*About this exercise:* Write out each line from the data below that includes the word "meta".

-- Records for the exercise follows --

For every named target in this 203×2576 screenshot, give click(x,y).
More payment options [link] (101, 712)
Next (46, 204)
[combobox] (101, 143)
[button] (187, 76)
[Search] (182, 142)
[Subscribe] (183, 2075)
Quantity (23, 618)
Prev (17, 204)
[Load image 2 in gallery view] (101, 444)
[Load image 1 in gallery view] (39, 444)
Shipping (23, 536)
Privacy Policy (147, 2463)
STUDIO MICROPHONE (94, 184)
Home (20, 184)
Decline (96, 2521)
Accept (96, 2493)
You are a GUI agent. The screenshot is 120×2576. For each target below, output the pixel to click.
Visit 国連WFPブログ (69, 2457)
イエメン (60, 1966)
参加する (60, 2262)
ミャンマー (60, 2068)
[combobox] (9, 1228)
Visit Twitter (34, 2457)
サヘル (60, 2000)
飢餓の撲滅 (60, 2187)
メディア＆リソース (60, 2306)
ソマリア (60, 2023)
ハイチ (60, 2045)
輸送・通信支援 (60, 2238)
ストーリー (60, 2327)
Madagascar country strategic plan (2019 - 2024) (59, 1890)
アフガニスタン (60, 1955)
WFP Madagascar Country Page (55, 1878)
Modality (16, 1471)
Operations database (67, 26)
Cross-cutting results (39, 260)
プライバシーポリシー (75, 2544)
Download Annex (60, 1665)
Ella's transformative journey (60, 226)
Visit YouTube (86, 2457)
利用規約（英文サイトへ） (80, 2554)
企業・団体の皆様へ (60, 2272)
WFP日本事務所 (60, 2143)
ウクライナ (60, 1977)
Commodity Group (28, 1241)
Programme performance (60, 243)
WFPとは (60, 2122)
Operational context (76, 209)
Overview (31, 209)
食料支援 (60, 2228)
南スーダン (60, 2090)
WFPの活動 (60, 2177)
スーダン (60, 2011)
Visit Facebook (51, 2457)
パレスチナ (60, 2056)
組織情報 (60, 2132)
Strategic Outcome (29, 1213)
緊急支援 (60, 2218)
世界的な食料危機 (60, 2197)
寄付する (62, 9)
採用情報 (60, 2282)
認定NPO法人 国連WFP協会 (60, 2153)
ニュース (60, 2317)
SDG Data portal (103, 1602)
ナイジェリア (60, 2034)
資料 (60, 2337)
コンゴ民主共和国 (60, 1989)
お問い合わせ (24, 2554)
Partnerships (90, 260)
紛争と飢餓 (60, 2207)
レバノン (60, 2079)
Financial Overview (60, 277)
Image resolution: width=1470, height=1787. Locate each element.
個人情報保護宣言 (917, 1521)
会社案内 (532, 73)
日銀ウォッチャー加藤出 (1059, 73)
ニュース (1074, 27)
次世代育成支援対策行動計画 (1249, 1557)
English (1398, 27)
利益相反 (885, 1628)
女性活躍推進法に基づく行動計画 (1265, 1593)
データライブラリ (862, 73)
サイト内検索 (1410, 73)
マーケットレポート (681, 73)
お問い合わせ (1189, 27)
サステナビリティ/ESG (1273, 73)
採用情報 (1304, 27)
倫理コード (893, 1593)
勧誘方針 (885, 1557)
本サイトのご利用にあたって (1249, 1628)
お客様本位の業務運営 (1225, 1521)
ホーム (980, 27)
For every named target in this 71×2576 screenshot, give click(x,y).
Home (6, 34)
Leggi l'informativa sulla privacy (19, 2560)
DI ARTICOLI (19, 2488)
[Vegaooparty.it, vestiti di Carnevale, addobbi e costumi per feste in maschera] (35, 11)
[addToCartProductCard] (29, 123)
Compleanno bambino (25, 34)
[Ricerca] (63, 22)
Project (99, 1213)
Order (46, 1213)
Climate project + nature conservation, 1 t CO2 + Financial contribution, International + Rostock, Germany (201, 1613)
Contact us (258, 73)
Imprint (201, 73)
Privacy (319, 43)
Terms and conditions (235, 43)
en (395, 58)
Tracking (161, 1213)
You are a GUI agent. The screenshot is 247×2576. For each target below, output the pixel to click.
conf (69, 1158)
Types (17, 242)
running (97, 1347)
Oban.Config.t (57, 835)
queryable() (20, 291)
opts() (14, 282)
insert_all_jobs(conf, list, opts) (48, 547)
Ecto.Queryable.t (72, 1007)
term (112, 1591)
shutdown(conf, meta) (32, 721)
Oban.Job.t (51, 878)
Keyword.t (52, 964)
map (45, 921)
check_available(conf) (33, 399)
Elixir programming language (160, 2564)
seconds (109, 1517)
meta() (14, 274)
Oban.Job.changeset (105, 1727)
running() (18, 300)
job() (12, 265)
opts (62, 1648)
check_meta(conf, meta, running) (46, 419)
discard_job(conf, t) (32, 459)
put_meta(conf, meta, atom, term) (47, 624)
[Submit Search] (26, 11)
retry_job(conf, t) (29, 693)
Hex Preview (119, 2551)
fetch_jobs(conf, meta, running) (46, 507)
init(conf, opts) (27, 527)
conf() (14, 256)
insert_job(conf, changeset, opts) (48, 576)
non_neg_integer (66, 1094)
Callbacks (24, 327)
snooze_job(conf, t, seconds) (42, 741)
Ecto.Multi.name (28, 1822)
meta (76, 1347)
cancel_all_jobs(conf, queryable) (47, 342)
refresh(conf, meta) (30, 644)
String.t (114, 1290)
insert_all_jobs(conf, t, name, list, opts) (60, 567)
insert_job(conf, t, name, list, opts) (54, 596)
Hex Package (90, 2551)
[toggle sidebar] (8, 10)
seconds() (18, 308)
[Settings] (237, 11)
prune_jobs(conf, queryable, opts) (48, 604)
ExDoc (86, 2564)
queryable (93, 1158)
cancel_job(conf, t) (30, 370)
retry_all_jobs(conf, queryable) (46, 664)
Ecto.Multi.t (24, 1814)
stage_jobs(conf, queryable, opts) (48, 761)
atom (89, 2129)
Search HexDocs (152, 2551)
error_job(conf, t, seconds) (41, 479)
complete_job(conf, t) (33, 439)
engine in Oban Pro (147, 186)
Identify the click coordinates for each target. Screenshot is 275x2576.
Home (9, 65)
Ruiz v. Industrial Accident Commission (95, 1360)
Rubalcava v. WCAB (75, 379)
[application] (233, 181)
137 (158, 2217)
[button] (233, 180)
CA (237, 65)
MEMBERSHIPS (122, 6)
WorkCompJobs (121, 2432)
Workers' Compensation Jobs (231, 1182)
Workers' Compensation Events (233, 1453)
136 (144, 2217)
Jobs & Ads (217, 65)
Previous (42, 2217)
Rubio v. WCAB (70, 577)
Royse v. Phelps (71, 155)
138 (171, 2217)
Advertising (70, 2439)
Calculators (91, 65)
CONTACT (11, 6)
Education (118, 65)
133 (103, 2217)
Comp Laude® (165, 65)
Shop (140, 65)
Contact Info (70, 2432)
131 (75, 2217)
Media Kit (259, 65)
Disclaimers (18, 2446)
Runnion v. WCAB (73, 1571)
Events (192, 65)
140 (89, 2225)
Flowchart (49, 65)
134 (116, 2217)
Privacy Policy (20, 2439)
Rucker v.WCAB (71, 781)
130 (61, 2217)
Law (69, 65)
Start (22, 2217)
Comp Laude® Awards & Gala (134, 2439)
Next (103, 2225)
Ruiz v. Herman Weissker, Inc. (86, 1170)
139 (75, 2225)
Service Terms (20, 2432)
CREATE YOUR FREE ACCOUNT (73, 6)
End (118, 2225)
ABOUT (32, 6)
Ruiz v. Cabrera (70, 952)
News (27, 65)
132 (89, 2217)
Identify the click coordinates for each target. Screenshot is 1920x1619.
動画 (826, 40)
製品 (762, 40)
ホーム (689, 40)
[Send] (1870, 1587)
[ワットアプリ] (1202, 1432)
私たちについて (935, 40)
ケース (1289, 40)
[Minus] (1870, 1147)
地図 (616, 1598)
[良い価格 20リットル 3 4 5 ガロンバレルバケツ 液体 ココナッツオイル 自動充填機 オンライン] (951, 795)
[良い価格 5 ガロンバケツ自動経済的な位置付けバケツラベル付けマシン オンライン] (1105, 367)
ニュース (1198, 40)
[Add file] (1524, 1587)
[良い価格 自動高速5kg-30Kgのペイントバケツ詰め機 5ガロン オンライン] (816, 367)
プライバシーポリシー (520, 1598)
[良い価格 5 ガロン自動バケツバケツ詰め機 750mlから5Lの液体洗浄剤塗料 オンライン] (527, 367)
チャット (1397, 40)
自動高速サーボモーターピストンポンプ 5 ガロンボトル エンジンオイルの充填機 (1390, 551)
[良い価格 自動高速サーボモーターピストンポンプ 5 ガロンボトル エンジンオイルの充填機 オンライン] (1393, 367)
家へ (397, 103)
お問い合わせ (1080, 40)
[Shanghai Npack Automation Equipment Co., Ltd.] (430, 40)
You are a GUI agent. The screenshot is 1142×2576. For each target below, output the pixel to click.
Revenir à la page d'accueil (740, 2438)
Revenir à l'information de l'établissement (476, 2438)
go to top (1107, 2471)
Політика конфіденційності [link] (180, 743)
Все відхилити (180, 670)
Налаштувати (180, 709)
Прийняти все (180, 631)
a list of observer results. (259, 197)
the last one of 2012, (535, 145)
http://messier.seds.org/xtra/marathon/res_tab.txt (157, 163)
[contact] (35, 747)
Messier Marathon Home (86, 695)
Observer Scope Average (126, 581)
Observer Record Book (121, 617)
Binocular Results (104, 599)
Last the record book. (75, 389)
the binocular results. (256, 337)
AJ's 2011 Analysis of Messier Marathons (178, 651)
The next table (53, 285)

-- Records for the exercise concluded --

*Result:*
shutdown(conf, meta) (32, 721)
meta() (14, 274)
check_meta(conf, meta, running) (46, 419)
put_meta(conf, meta, atom, term) (47, 624)
fetch_jobs(conf, meta, running) (46, 507)
meta (76, 1347)
refresh(conf, meta) (30, 644)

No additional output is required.